The first is the keywords. As is shown in Figure 7, Figure S14, and Table S9 in the Supplementary Material, the basic concepts of cluster 0 show significant discoveries connecting failed states (45), state failure (38) as well as state capacity (35), as seen in Figure 7's foam tree visualization. More details can be found in Table S9 in the Supplementary Material. Concepts like “state-building,” “political power,” “the rule of law,” “developing world,” for example, highlight this cluster's primary focus.
The second is the most frequent references. The frequency with which key references are cited shows these studies' relative relevance and contributions to failed/fragile/collapsed state research. As a result, recognizing this significant progress will help future researchers grasp the critical studies in failed/fragile/collapsed states (Li et al., 2017). Report about conflict, security, and development published by World Bank is the most cited reference in cluster 0 (World Bank, 2011). Ghani and Lockhart created a new research paradigm for failed/fragile/collapsed state studies, which is the second most cited reference (Ghani and Lockhart, 2009). The third most referenced article by Hagmann and Hoehne is on the multiple state-building processes and kinds of statehood that have arisen within Somalia (Hagmann and Hoehne, 2009).
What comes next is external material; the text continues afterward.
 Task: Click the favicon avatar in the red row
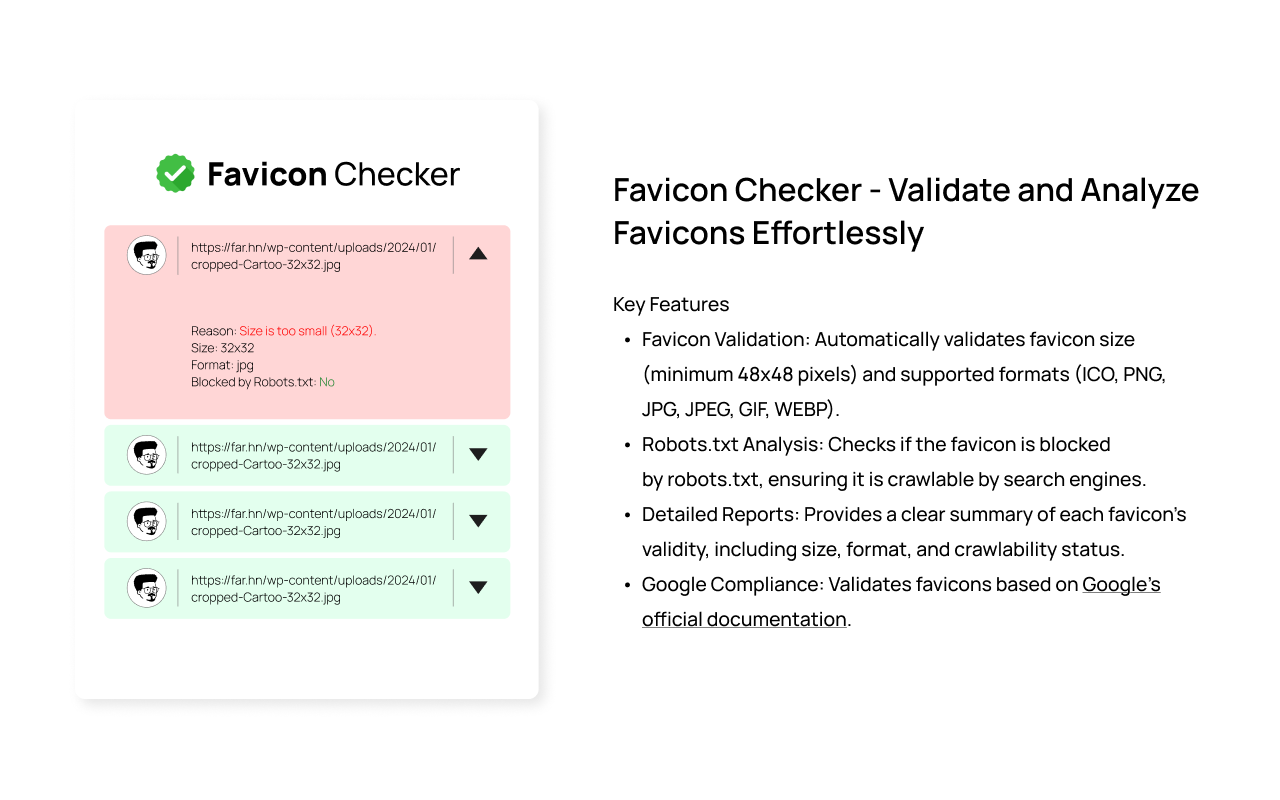coord(147,255)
The third is the vital literature from previous years. The timeline view depicts three stages of cluster 0's evolution (Figure S14 in the Supplementary Material). The first period was from 2005 to 2009. The first reference in cluster 0 provides an approach to the most contentious issues around globalization—scientific research, neoliberalism, governance—from the perspective of the “anthropological” problems (Hannerz, 2006). The first citation exploration during the first period is the article that provided relief in crisis times and built capacity in developing states to accelerate their advancement (Patrick, 2007). Rice and Patrick presented the Developing World's Index of State Weakness, which includes all 141 developing countries in four critical spheres: social welfare, security, political, and economic (Rice and Patrick, 2008). It is the second citation exploration during the first period. The second period was from 2010 to 2011. As the author has previously described, the enormous citation exploration among all clusters appeared. The third period was from 2012 to 2014. The most cited publication was published by Grävingholt et al. (2012), with no evidence of a citation exploration during this period. The following paragraph reviews some other high-frequency articles worth noticing.
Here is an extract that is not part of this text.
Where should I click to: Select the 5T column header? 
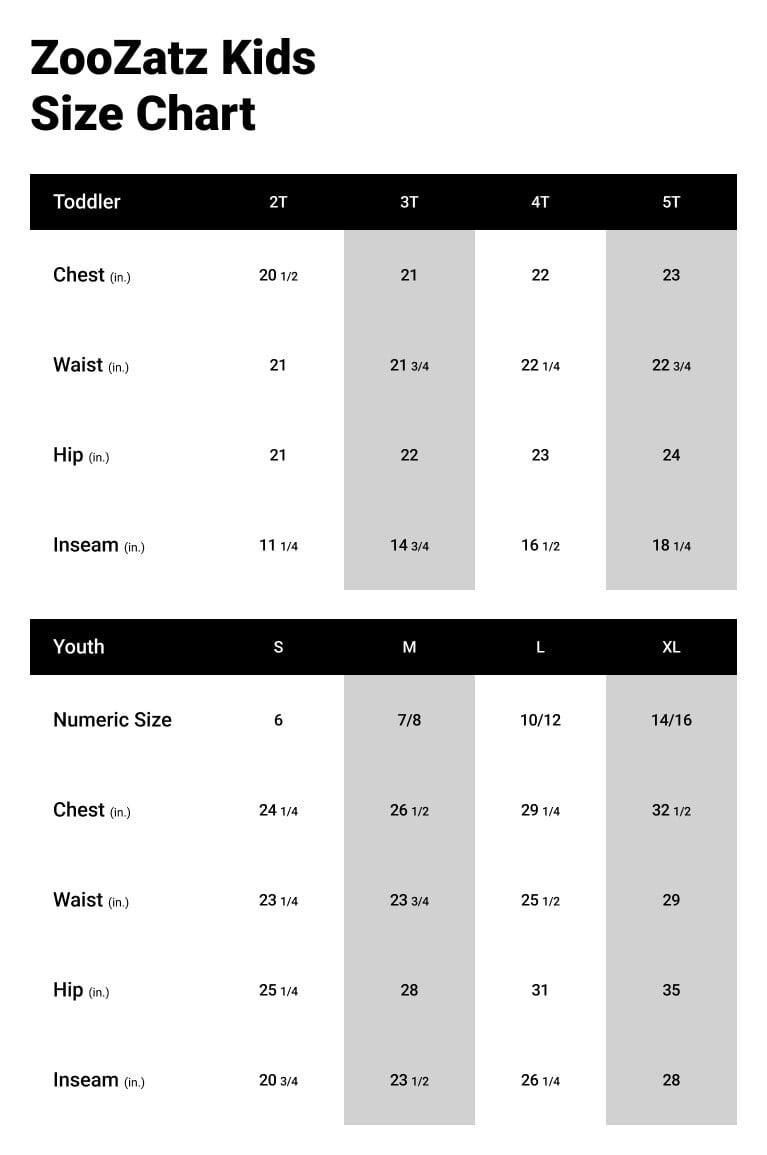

More specifically, Taylor and Botea (2008) explained diversity in nation efficiency among the developing world's most war-prone countries. They discovered that the Vietnam war helped state-building. In comparison, the war in Afghanistan has been state-damaging. Goldstone et al. (2010) studied political uncertainty in states worldwide and built up a model that identified states that encountered instability. Acemoglu and Robinson (2012) convincingly proved that human-made political and economic systems determine economic prosperity (or scarcity of it). The distinctions between the Koreas are owed to the government that made these utterly different institutional paths. Paris (2010) distinguished between reasonable and unjustified critiques, calling for a more unified debate about the liberal peacebuilding's flaws and prospects.
Cluster 1: Successful Intervention
As shown in Figure 8, Table S10, and Figure S15 in the Supplementary Material, the second-largest cluster is cluster 1, comprising 27 publications over 9 years from 2010 to 2019. The author used Carrot 2 once more to in-depth analyse cluster 1.
The first is the keywords. According to the foam tree imagery, cluster 1's basic concepts include “developing world,” “aid effectiveness,” “civil war,” “failed states,” “service provision,” as well as “public health.”
The second is the most frequent references. Figure S15 in the Supplementary Material presents that this cluster is uneventful in citation frequency and exploration importance, despite high-profile references. The half-life metric shows how long it would take for half of the existing publications to become obsolete. The half-life of classic publications is greater than other forms of publications (Burton and Kebler, 1960).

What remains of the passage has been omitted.